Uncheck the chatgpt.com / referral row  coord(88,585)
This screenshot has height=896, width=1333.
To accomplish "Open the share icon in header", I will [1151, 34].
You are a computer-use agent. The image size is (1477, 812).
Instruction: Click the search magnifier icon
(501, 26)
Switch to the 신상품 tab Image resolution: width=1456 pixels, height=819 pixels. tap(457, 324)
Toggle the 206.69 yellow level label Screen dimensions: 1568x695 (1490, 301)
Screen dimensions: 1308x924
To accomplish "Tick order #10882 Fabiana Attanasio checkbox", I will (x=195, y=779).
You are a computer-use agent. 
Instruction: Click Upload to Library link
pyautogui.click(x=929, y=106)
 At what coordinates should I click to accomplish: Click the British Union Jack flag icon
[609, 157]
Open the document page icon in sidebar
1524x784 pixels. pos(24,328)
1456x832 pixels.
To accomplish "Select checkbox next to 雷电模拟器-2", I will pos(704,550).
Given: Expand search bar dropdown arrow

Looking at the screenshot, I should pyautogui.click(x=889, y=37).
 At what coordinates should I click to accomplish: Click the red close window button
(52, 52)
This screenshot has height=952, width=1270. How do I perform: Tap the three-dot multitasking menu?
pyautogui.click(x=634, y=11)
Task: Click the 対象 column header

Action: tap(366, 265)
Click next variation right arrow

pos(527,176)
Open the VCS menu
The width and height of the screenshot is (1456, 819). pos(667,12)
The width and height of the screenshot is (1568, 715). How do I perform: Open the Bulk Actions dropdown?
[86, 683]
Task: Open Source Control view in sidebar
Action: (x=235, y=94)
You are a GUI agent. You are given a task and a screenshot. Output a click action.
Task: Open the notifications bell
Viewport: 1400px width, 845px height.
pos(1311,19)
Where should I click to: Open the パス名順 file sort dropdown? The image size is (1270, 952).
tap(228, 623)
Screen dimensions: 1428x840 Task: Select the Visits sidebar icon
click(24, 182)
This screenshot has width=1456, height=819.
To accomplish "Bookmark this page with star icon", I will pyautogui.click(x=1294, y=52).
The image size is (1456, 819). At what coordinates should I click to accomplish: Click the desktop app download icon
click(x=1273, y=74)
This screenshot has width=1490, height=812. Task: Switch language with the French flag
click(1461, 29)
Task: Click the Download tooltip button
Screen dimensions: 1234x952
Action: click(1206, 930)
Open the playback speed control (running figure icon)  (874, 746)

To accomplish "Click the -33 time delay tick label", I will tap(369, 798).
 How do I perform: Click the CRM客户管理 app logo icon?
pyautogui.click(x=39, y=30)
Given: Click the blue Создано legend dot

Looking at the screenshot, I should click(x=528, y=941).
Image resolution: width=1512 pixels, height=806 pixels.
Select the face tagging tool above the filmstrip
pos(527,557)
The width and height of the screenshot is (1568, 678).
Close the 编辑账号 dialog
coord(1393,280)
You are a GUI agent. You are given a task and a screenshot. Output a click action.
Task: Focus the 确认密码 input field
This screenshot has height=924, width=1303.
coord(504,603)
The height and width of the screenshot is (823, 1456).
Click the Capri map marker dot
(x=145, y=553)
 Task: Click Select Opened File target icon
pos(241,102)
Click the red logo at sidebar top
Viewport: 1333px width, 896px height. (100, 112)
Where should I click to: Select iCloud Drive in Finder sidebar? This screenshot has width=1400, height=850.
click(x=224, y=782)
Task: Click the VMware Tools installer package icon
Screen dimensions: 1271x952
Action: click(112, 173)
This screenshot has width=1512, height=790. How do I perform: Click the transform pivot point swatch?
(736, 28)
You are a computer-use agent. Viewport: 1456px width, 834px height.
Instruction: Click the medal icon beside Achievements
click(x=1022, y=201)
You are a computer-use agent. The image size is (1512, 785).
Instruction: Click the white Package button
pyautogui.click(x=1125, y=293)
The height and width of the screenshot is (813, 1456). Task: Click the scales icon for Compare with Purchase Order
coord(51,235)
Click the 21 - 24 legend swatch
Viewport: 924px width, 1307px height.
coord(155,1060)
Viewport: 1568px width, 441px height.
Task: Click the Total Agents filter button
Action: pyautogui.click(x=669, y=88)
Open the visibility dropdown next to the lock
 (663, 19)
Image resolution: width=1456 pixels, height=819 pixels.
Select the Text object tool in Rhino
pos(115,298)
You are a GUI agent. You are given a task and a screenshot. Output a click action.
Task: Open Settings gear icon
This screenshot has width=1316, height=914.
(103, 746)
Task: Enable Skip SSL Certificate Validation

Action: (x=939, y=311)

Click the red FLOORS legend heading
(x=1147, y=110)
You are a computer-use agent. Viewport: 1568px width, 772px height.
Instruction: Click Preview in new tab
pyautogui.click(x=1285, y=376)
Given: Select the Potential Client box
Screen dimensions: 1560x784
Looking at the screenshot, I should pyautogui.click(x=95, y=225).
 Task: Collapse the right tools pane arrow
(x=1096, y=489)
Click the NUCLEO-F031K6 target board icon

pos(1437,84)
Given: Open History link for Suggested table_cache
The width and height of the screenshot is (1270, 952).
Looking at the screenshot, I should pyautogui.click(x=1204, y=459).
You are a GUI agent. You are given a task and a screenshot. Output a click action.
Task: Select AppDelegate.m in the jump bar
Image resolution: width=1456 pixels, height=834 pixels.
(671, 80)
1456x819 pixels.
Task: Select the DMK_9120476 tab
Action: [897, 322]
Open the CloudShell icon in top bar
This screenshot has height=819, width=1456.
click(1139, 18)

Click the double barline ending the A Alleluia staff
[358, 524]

= = =

# What this task involves:
Retype the whole listing above exactly as it appears.

# Result:
Uncheck the chatgpt.com / referral row  coord(88,585)
This screenshot has height=896, width=1333.
To accomplish "Open the share icon in header", I will [1151, 34].
You are a computer-use agent. The image size is (1477, 812).
Instruction: Click the search magnifier icon
(501, 26)
Switch to the 신상품 tab Image resolution: width=1456 pixels, height=819 pixels. tap(457, 324)
Toggle the 206.69 yellow level label Screen dimensions: 1568x695 (1490, 301)
Screen dimensions: 1308x924
To accomplish "Tick order #10882 Fabiana Attanasio checkbox", I will (x=195, y=779).
You are a computer-use agent. 
Instruction: Click Upload to Library link
pyautogui.click(x=929, y=106)
 At what coordinates should I click to accomplish: Click the British Union Jack flag icon
[609, 157]
Open the document page icon in sidebar
1524x784 pixels. pos(24,328)
1456x832 pixels.
To accomplish "Select checkbox next to 雷电模拟器-2", I will pos(704,550).
Given: Expand search bar dropdown arrow

Looking at the screenshot, I should pyautogui.click(x=889, y=37).
 At what coordinates should I click to accomplish: Click the red close window button
(52, 52)
This screenshot has height=952, width=1270. How do I perform: Tap the three-dot multitasking menu?
pyautogui.click(x=634, y=11)
Task: Click the 対象 column header

Action: tap(366, 265)
Click next variation right arrow

pos(527,176)
Open the VCS menu
The width and height of the screenshot is (1456, 819). pos(667,12)
The width and height of the screenshot is (1568, 715). How do I perform: Open the Bulk Actions dropdown?
[86, 683]
Task: Open Source Control view in sidebar
Action: (x=235, y=94)
You are a GUI agent. You are given a task and a screenshot. Output a click action.
Task: Open the notifications bell
Viewport: 1400px width, 845px height.
pos(1311,19)
Where should I click to: Open the パス名順 file sort dropdown? The image size is (1270, 952).
tap(228, 623)
Screen dimensions: 1428x840 Task: Select the Visits sidebar icon
click(24, 182)
This screenshot has width=1456, height=819.
To accomplish "Bookmark this page with star icon", I will pyautogui.click(x=1294, y=52).
The image size is (1456, 819). At what coordinates should I click to accomplish: Click the desktop app download icon
click(x=1273, y=74)
This screenshot has width=1490, height=812. Task: Switch language with the French flag
click(1461, 29)
Task: Click the Download tooltip button
Screen dimensions: 1234x952
Action: click(1206, 930)
Open the playback speed control (running figure icon)  (874, 746)

To accomplish "Click the -33 time delay tick label", I will tap(369, 798).
 How do I perform: Click the CRM客户管理 app logo icon?
pyautogui.click(x=39, y=30)
Given: Click the blue Создано legend dot

Looking at the screenshot, I should click(x=528, y=941).
Image resolution: width=1512 pixels, height=806 pixels.
Select the face tagging tool above the filmstrip
pos(527,557)
The width and height of the screenshot is (1568, 678).
Close the 编辑账号 dialog
coord(1393,280)
You are a GUI agent. You are given a task and a screenshot. Output a click action.
Task: Focus the 确认密码 input field
This screenshot has height=924, width=1303.
coord(504,603)
The height and width of the screenshot is (823, 1456).
Click the Capri map marker dot
(x=145, y=553)
 Task: Click Select Opened File target icon
pos(241,102)
Click the red logo at sidebar top
Viewport: 1333px width, 896px height. (100, 112)
Where should I click to: Select iCloud Drive in Finder sidebar? This screenshot has width=1400, height=850.
click(x=224, y=782)
Task: Click the VMware Tools installer package icon
Screen dimensions: 1271x952
Action: click(112, 173)
This screenshot has width=1512, height=790. How do I perform: Click the transform pivot point swatch?
(736, 28)
You are a computer-use agent. Viewport: 1456px width, 834px height.
Instruction: Click the medal icon beside Achievements
click(x=1022, y=201)
You are a computer-use agent. The image size is (1512, 785).
Instruction: Click the white Package button
pyautogui.click(x=1125, y=293)
The height and width of the screenshot is (813, 1456). Task: Click the scales icon for Compare with Purchase Order
coord(51,235)
Click the 21 - 24 legend swatch
Viewport: 924px width, 1307px height.
coord(155,1060)
Viewport: 1568px width, 441px height.
Task: Click the Total Agents filter button
Action: pyautogui.click(x=669, y=88)
Open the visibility dropdown next to the lock
 (663, 19)
Image resolution: width=1456 pixels, height=819 pixels.
Select the Text object tool in Rhino
pos(115,298)
You are a GUI agent. You are given a task and a screenshot. Output a click action.
Task: Open Settings gear icon
This screenshot has width=1316, height=914.
(103, 746)
Task: Enable Skip SSL Certificate Validation

Action: (x=939, y=311)

Click the red FLOORS legend heading
(x=1147, y=110)
You are a computer-use agent. Viewport: 1568px width, 772px height.
Instruction: Click Preview in new tab
pyautogui.click(x=1285, y=376)
Given: Select the Potential Client box
Screen dimensions: 1560x784
Looking at the screenshot, I should pyautogui.click(x=95, y=225).
 Task: Collapse the right tools pane arrow
(x=1096, y=489)
Click the NUCLEO-F031K6 target board icon

pos(1437,84)
Given: Open History link for Suggested table_cache
The width and height of the screenshot is (1270, 952).
Looking at the screenshot, I should pyautogui.click(x=1204, y=459).
You are a GUI agent. You are given a task and a screenshot. Output a click action.
Task: Select AppDelegate.m in the jump bar
Image resolution: width=1456 pixels, height=834 pixels.
(671, 80)
1456x819 pixels.
Task: Select the DMK_9120476 tab
Action: [897, 322]
Open the CloudShell icon in top bar
This screenshot has height=819, width=1456.
click(1139, 18)

Click the double barline ending the A Alleluia staff
[358, 524]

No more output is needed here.